ASSIGNED TASK => Up to and including the line that contains "台南市土地 (102, 2283)", repeat each line of the data exactly, starting from the first.

SUPPLIED RECORDS =>
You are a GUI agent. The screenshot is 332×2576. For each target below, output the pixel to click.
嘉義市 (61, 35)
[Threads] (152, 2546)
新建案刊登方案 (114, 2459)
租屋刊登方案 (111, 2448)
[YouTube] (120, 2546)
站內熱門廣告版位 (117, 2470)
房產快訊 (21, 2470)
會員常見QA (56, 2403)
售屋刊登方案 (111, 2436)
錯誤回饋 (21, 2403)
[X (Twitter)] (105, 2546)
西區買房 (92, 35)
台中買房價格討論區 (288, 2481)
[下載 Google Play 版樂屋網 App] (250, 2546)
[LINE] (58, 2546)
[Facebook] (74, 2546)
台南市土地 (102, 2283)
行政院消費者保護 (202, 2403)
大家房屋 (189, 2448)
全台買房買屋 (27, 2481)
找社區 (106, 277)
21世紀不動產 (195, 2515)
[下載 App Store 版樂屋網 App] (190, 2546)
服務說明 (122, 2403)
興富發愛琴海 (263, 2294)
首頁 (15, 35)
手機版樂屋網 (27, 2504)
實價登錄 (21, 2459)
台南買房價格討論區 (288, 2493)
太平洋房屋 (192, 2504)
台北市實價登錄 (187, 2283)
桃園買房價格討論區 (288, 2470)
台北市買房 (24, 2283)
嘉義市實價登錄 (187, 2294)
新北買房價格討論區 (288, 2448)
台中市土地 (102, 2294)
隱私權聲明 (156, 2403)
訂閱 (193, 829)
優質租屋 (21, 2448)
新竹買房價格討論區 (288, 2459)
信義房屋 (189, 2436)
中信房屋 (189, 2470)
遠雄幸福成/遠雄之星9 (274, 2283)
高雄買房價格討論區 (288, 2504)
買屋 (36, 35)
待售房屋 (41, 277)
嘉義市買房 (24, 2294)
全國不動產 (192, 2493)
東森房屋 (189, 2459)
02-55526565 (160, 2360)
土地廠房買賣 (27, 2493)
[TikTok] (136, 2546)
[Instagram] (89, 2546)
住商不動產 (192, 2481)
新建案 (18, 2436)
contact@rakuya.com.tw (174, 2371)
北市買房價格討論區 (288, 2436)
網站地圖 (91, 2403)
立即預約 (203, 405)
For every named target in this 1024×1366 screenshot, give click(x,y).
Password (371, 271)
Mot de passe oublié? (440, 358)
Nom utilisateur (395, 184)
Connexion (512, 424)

PROBLEM SOLUTION =>
You are a GUI agent. The screenshot is 332×2576. For each target below, output the pixel to click.
嘉義市 (61, 35)
[Threads] (152, 2546)
新建案刊登方案 (114, 2459)
租屋刊登方案 (111, 2448)
[YouTube] (120, 2546)
站內熱門廣告版位 (117, 2470)
房產快訊 (21, 2470)
會員常見QA (56, 2403)
售屋刊登方案 (111, 2436)
錯誤回饋 (21, 2403)
[X (Twitter)] (105, 2546)
西區買房 (92, 35)
台中買房價格討論區 (288, 2481)
[下載 Google Play 版樂屋網 App] (250, 2546)
[LINE] (58, 2546)
[Facebook] (74, 2546)
台南市土地 (102, 2283)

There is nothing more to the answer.